Note: This bug is displayed in read-only format because the product is no longer active in Red Hat Bugzilla.

Bug 486419

Summary:	Producer flow control could cause problems in a cluster.
Product:	Red Hat Enterprise MRG	Reporter:	Alan Conway <aconway>
Component:	qpid-cpp	Assignee:	Alan Conway <aconway>
Status:	CLOSED DUPLICATE	QA Contact:	ppecka <ppecka>
Severity:	medium	Docs Contact:
Priority:	urgent
Version:	1.1	CC:	gsim, jross, ppecka
Target Milestone:	1.1.1
Target Release:	---
Hardware:	All
OS:	Linux
Whiteboard:
Fixed In Version:		Doc Type:	Bug Fix
Doc Text:		Story Points:	---
Clone Of:		Environment:
Last Closed:	2011-07-19 13:45:35 UTC	Type:	---
Regression:	---	Mount Type:	---
Documentation:	---	CRM:
Verified Versions:		Category:	---
oVirt Team:	---	RHEL 7.3 requirements from Atomic Host:
Cloudforms Team:	---	Target Upstream Version:
Embargoed:

Description Alan Conway 2009-02-19 17:29:49 UTC

Description of problem:

Producer flow control could cause problems in a cluster. 

The broker could send message.flow commands at different points in the outgoing command stream based on time differences measured on each node. This would change the command-id's of subsequent commands, and those IDs are used by the client to identify messages in acks.

There could be another ad-hoc solution here but this + TTL makes me feel like  we need a general solution to making cluster-predictable time-based decisions.

I have a notion in mind of a "cluster clock":
 - every node timestamps it's outgoing multicasts
 - cluster-time is updated on each incoming multicast to be the max of the incoming timestamp and the previous cluster-time.

That would impose no additional multicast traffic. It would involve getting the system time for every mcast, not sure if that's a significant performance issue.

Since every action in the broker is triggered by delivery of an mcast, the clock would always have a recently-updated value at the point where time calculations are done.

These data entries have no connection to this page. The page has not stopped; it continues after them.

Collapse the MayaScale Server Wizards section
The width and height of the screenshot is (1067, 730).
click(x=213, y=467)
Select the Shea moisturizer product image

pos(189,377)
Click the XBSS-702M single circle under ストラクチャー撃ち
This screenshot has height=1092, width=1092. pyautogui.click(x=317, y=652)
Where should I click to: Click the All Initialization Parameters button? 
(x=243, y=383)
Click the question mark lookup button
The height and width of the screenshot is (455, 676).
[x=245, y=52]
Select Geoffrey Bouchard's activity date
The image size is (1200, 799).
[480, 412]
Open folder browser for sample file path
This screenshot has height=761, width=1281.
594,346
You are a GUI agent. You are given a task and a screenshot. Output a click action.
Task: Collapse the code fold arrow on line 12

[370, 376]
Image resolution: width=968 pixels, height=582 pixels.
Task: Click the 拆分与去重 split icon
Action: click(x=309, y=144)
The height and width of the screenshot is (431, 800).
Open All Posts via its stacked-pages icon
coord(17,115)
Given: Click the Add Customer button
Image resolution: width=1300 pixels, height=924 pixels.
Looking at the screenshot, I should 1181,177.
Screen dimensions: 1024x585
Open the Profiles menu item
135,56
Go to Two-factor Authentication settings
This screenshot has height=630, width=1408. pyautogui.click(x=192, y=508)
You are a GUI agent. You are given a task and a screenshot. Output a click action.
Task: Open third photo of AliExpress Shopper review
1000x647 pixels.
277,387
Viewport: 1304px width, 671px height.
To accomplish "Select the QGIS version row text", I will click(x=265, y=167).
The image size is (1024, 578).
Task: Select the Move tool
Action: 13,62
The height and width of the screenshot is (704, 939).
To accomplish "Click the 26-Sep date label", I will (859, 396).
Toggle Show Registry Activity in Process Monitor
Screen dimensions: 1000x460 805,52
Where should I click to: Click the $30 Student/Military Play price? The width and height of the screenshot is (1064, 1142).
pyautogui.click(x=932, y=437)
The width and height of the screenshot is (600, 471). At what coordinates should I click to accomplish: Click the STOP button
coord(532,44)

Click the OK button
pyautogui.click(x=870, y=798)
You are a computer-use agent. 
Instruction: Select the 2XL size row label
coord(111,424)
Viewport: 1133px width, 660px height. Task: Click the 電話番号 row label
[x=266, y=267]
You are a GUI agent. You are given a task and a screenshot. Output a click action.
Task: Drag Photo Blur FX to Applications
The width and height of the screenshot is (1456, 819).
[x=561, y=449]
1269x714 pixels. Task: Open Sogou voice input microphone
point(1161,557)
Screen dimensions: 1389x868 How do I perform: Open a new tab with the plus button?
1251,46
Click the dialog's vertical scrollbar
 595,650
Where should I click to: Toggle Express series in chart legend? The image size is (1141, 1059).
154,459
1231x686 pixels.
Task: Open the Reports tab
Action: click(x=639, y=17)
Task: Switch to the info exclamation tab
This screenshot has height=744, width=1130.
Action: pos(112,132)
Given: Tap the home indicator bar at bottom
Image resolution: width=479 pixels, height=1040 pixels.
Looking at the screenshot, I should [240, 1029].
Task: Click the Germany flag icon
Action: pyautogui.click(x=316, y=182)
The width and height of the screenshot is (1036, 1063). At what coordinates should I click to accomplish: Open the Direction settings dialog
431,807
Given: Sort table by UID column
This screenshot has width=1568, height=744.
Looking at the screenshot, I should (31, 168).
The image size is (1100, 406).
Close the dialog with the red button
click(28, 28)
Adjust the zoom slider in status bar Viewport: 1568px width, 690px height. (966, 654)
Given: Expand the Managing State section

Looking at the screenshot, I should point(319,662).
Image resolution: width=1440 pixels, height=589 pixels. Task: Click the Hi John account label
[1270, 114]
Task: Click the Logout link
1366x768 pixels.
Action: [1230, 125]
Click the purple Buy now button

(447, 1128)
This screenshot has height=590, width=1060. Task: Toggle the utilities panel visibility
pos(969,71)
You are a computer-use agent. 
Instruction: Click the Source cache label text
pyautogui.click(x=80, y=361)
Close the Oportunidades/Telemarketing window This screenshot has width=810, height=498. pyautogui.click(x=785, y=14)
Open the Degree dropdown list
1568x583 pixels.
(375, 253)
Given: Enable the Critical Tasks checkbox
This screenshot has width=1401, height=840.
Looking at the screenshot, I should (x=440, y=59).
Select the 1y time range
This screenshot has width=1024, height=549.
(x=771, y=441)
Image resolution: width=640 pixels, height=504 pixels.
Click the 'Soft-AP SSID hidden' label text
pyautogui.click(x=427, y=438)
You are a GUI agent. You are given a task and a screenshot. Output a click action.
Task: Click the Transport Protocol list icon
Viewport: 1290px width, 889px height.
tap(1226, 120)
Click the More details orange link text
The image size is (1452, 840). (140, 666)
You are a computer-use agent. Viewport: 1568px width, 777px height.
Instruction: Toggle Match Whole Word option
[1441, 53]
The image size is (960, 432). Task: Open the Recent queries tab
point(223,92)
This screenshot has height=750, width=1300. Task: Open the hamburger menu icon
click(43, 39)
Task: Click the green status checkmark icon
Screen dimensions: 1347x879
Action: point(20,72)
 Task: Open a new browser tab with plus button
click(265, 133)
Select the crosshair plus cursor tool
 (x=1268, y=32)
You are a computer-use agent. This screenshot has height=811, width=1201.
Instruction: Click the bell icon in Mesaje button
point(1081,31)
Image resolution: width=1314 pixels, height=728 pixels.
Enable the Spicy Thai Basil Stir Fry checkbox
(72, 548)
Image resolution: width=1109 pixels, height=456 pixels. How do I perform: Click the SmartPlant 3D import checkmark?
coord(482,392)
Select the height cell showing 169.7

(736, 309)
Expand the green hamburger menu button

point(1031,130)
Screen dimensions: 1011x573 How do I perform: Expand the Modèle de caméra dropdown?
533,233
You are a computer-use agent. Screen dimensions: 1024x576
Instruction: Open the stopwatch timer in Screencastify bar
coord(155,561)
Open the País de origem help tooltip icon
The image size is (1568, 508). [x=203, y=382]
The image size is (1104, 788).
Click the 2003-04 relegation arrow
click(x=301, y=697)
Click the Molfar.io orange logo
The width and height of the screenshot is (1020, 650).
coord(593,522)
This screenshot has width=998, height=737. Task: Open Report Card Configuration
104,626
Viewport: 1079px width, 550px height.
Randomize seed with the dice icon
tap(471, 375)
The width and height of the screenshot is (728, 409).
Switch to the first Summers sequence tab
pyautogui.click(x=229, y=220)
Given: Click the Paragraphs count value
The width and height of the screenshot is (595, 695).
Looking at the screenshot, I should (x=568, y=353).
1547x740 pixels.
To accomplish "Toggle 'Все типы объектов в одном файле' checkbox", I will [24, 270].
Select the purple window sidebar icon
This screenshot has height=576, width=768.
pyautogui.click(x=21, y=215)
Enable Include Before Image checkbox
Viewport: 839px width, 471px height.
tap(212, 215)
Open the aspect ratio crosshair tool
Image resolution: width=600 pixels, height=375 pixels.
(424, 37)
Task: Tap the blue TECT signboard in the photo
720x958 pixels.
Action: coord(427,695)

Then we make the broker's clock plugable and plug in the cluster time when in a cluster. This would make all time-based descisions predictable and solve the whole class of time-based problems.

Once implemented the current ad-hoc solution for message ttl should be removed.

Comment 1 Alan Conway 2009-02-19 19:18:43 UTC

> Scenario: Broker has max publish rate set to 100 per sec. Client sends 
> 100 messages starting at time t1, then runs out of credit. Cluster 
> processes those one hundred messages updating clock on each. At the end 
> of processing those messages the clock is still less than t2 (where t2 = 
> t1 + 1 sec, the time at which new credit can be allocated to the session).
> 
> If there is no more 'real' cluster traffic, one node will have to send 
> an internally generated multicast to coincide with t2 and trigger 
> reallocation of credit.

Yes you're right - in situations which use a timer we need one member to register a real timer event and multicast a clock update when the timer goes off. All nodes would register the original flow-control event with the cluster timer, which runs events based on cluster time changing.

Comment 2 Alan Conway 2009-02-24 19:49:51 UTC

Fixed in revision 747528

Comment 3 Alan Conway 2009-02-24 19:56:30 UTC

Not fixed with my delirious cluster-clock solution suggested above. 

When in a cluster only the directy connected node does flow control calculations, then multicasts the required commands. All nodes process the sending of the commands in cluster-order.

Comment 4 Justin Ross 2011-06-27 21:02:41 UTC

Alan, the resolution of this is a little unclear to me.  At any rate, I suspect this bug is obviated by a subsequent change.  Safe to close this one?

Comment 5 Alan Conway 2011-06-28 10:02:46 UTC

It was fixed in revision 747528 which is on the mrg_2.0.x branch.

Comment 6 Justin Ross 2011-06-28 14:16:17 UTC

Frantisek, this one is pretty old.  Did it get verified?

Comment 7 ppecka 2011-06-30 15:10:38 UTC

Is testing for this issue still meaningful since BZ700822 introduced a change in clustered producer flow control and is already in verified state? 

Otherwise this issue needs clarification on what should be tested here and how the mechanism works.

Comment 8 Alan Conway 2011-07-18 15:01:19 UTC

This does not need further testing, testing for BZ700822 would cover this as well.

Comment 9 ppecka 2011-07-19 13:45:35 UTC


*** This bug has been marked as a duplicate of bug 700822 ***